━━━━━ THE DATA

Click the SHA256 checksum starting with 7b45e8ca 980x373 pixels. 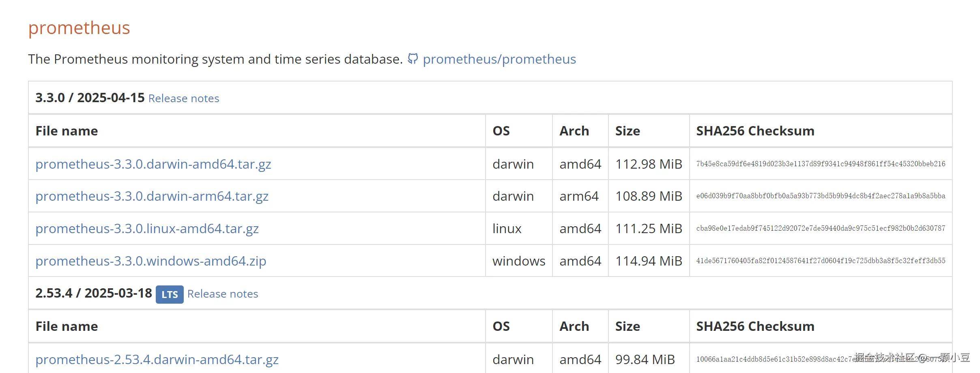[x=821, y=164]
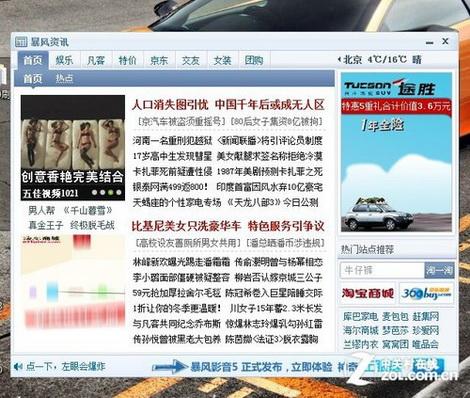Select the 热点 sub-tab
This screenshot has width=470, height=398.
point(64,78)
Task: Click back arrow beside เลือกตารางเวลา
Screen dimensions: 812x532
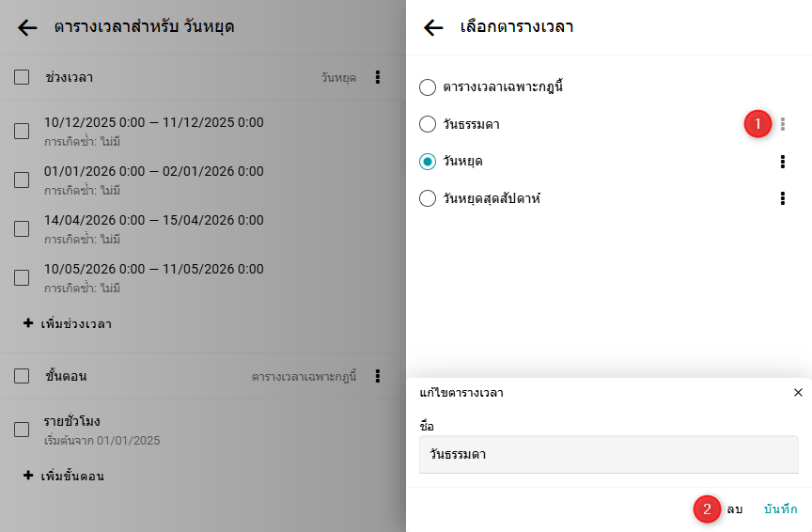Action: pos(433,27)
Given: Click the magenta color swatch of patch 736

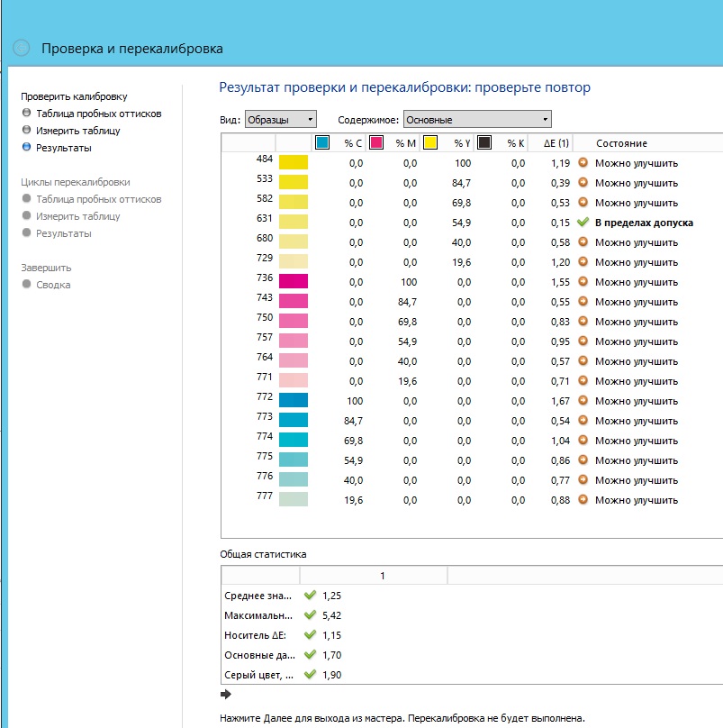Looking at the screenshot, I should (x=294, y=281).
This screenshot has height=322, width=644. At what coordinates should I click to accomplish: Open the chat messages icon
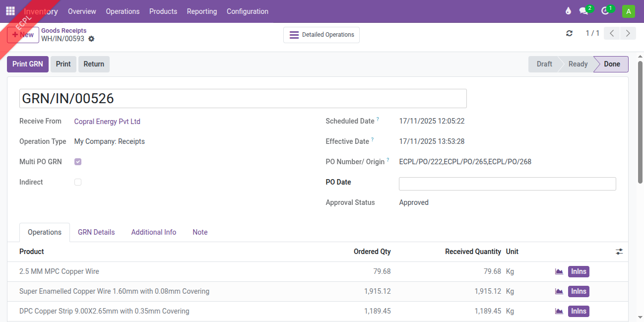pos(584,11)
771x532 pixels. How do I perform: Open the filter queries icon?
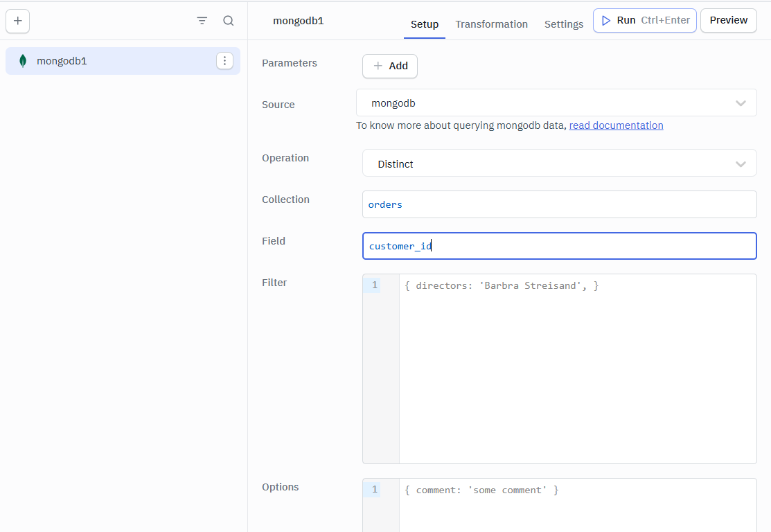click(x=202, y=21)
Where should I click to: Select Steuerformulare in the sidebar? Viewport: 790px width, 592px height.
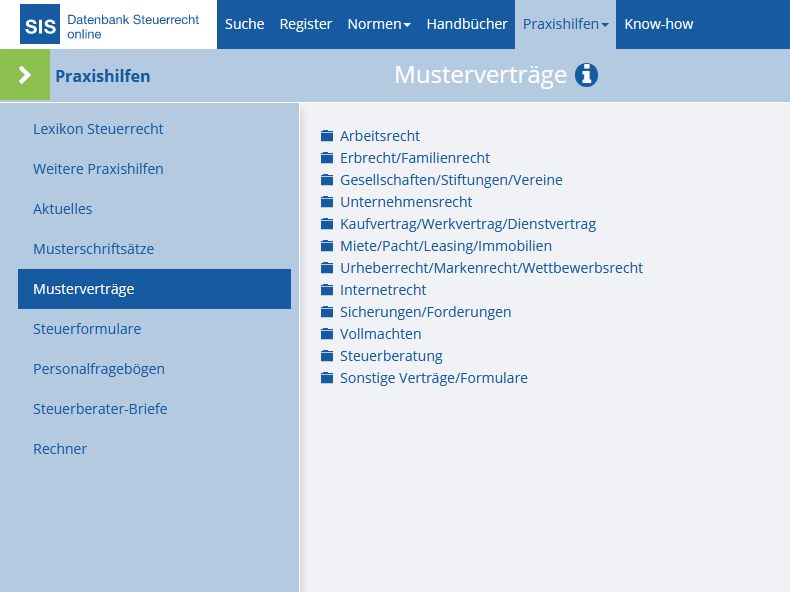pos(87,329)
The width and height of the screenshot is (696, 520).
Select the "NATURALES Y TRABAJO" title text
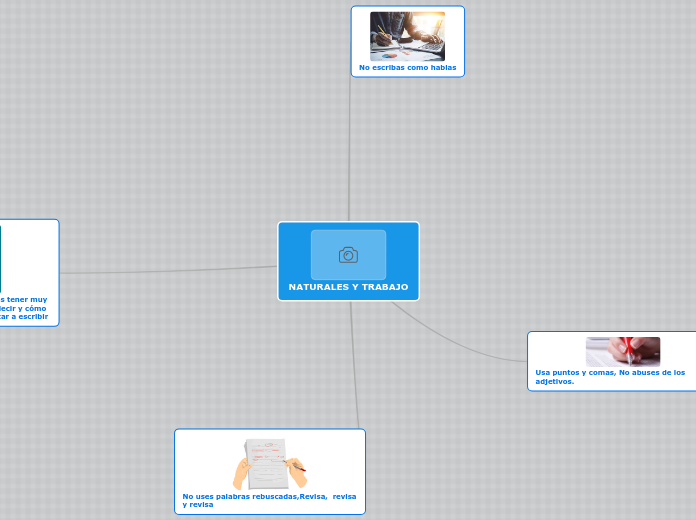coord(348,287)

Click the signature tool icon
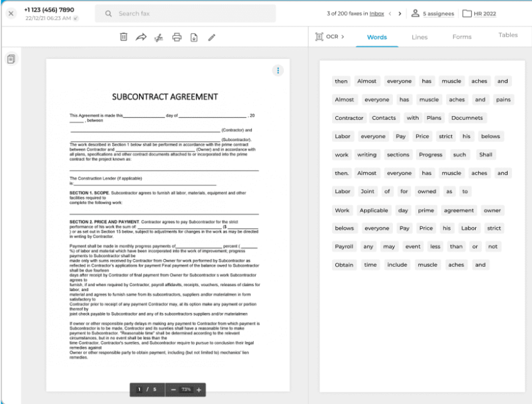[159, 37]
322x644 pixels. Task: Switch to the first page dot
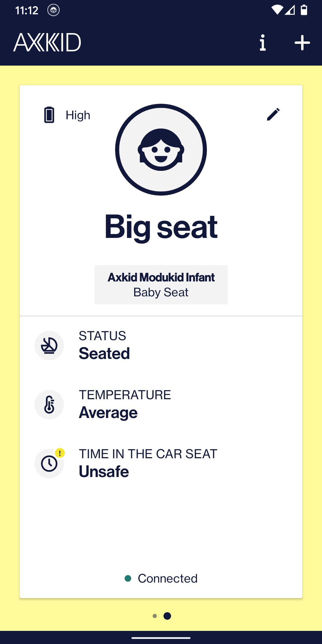pyautogui.click(x=154, y=616)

━━━━━━━━━━

**PROBLEM REQUIREMENTS:**
Within the entries above, give again exactly the lines starting at the one that contains "This screenshot has height=322, width=644." and ending at the one that contains "The width and", leaving out the pictures.

**WORKED SOLUTION:**
This screenshot has height=322, width=644. At what coordinates should I click to accomplish: Open the chat messages icon
pos(584,11)
771x532 pixels. How do I perform: Open the filter queries icon?
click(x=202, y=21)
Where should I click to: Select Steuerformulare in the sidebar? Viewport: 790px width, 592px height.
pos(87,329)
The width and height of the screenshot is (696, 520).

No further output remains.